Among those scholars who dislike current forms of government enough to propose radical changes, only one or two have proposed anything like what we propose here. As noted in Chapter 2, see Mueller (1996) and Auster and Silver (1979). Although I shall not attempt to survey alternative views, it is appropriate to mention a few.

A point of view that we have totally ignored up to this point is the view that favors anarchy. An engaging example is Benson (1990, pp. 312-21). He points out that along much of the frontier areas of the U.S. in the 19th century people got along peaceably without organized government. Then he uses selected examples of government by hoodlums and of successful vigilante justice in support of the suggestion that all justice should be by private police or vigilantes. Even as presented, these examples scarcely make the case, however. In his vigilante examples, there was an organized government, and the vigilantes executed a few criminal officials, among other persons, and then allowed organized government to resume its functions. He did not establish that a city can successfully operate without an organized government, or that rural areas can do so either if they have enough wealth to have something worth stealing. (He also did not mention the costs and dangers of purely private means of protecting livestock herds against rustling.) As Benson points out, bandits in frontier areas did rob stagecoaches and trains, which was where most of the money was. His conclusion was that law enforcement can and should be left to voluntary private associations.

This strikes me as a mixture of wishful thinking and a counsel of despair. Benson’s impression that existing governments abuse their powers and may particularly attract criminals and unprincipled people to the ranks of their officials is certainly credible. To propose abolishing government’s monopoly of force, and its monopoly of anything else, is undoubtedly a move in the right direction, but overshoots the mark.
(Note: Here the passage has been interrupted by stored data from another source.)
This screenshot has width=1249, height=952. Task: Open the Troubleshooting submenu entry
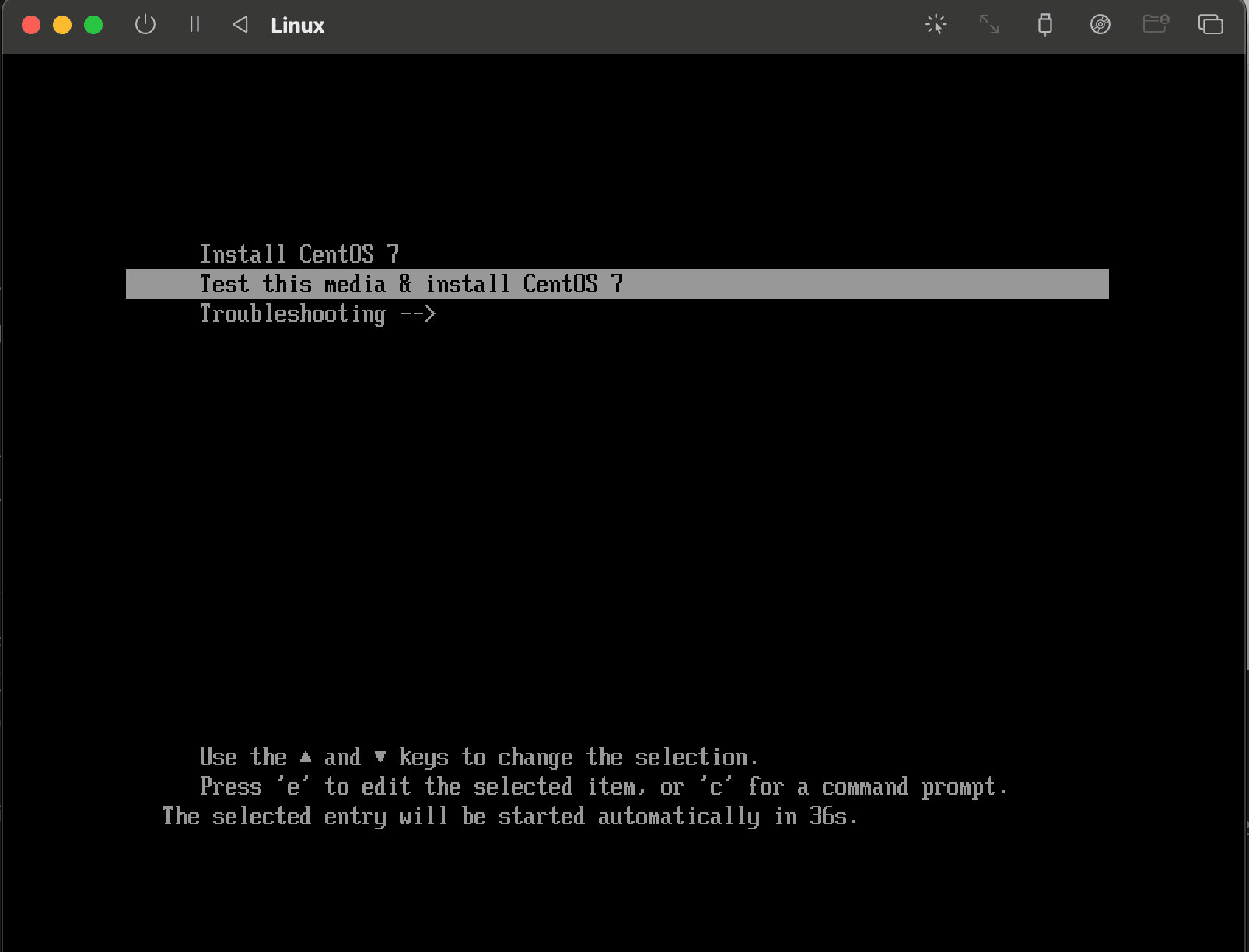pyautogui.click(x=317, y=313)
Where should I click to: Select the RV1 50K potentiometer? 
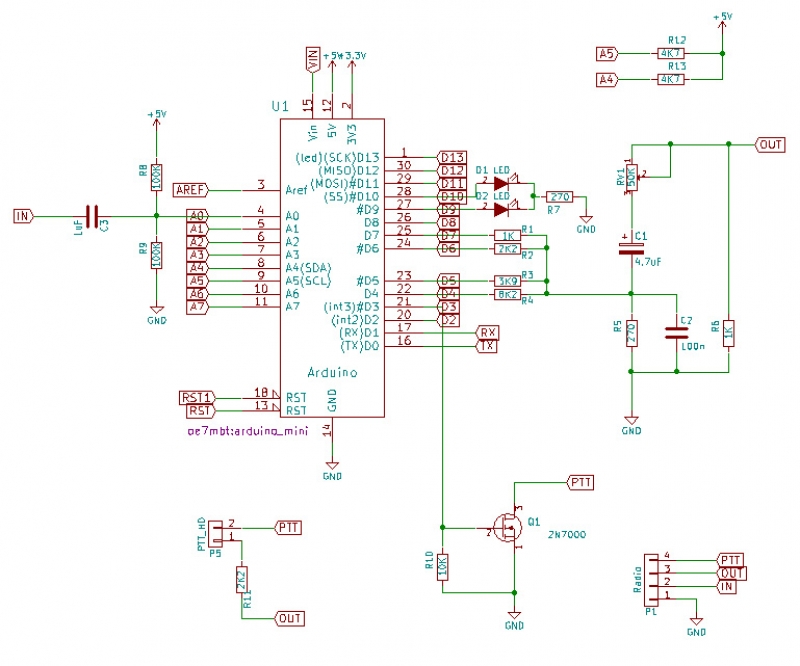click(632, 178)
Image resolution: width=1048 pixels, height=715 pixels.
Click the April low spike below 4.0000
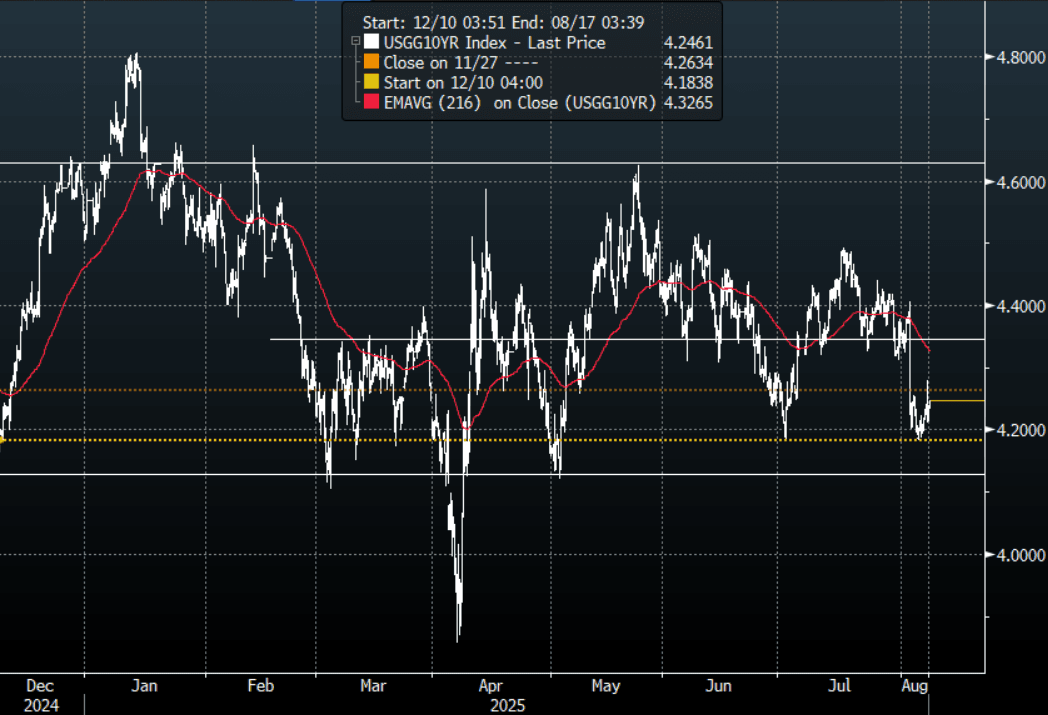tap(459, 634)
Our draft constitution does eliminate as much government monopoly as seems practicable, and expressly protects private law enforcement as part of the system. It provides only for such publicly supplied courts as can survive by their fees, unless voters almost unanimously vote to provide them with subsidies from the public budget. Within this framework, there can be as little or as much organized government as voters approve with their votes in units of willingness-to-pay. If perhaps there is a society here and there so civil and so isolated from the threat of invasion that it could prosper indefinitely without organized government, I wish it the best of everything. Our interest here centers on a middle ground of societies that are mostly civil and law-abiding, and not so torn by ethnic or class hatreds as to make them ungovernable. Such countries have enough lawlessness, enough disputes, and enough external threats that they can gain benefits, too great to brush aside, from sound government. Given that perspective, we want the best conceivable plan for government that one can devise, to have it ready in case the opportunity to use it should arise.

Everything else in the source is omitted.